***** DATASET EXCERPTS *****

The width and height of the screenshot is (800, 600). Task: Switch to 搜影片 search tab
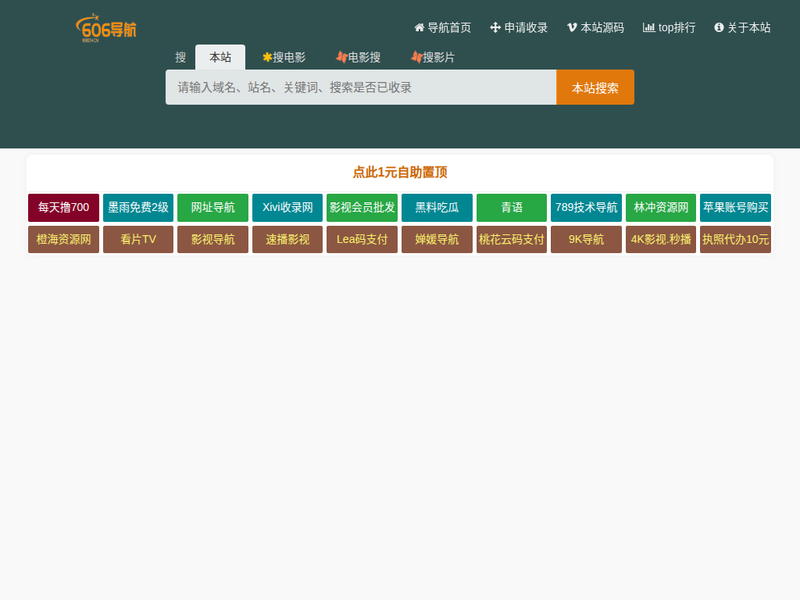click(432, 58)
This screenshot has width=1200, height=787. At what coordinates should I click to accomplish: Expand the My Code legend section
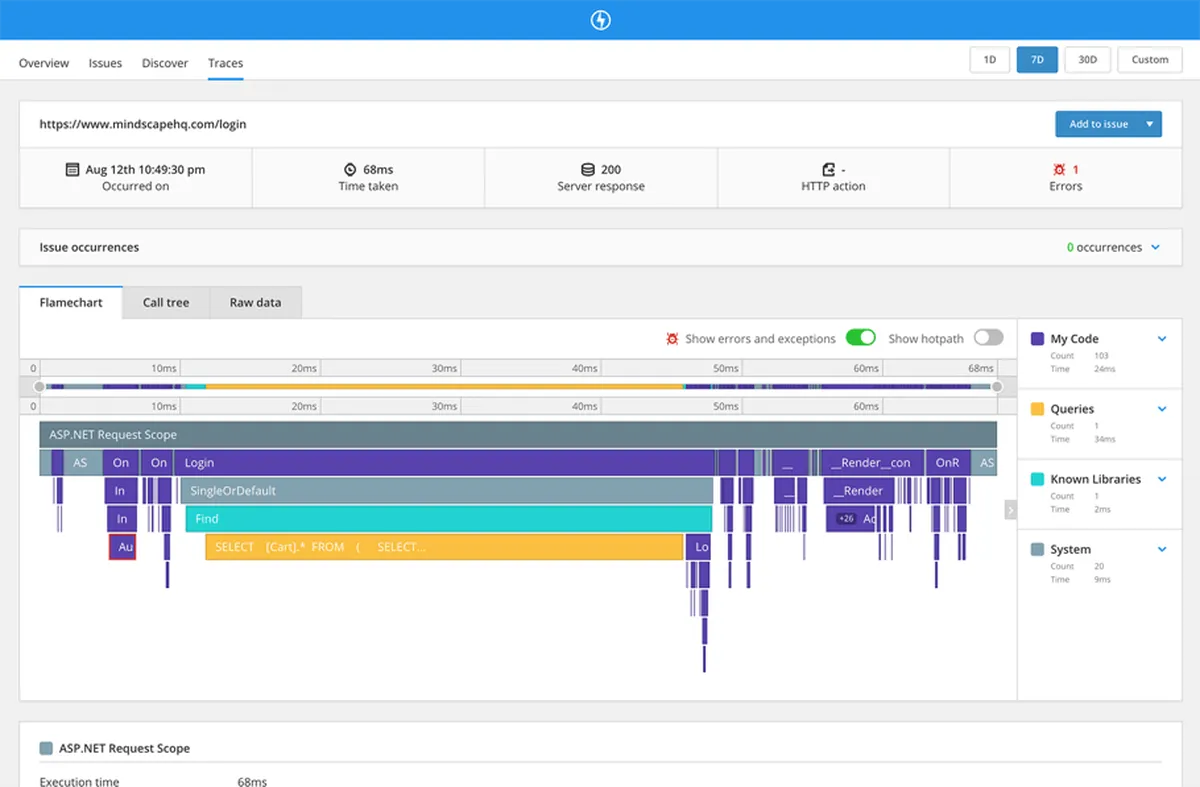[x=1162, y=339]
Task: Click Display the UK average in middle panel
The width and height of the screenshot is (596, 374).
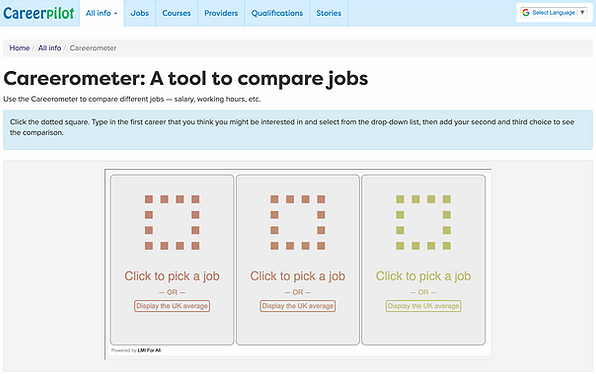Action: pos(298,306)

*****

TASK TO COMPLETE.
Return verbatim every line from the line containing "The width and height of the screenshot is (596, 374)." to the last line of the entries above, inclusive, and leave out the pictures.

YOUR RESPONSE.
The width and height of the screenshot is (596, 374).
Action: pos(298,306)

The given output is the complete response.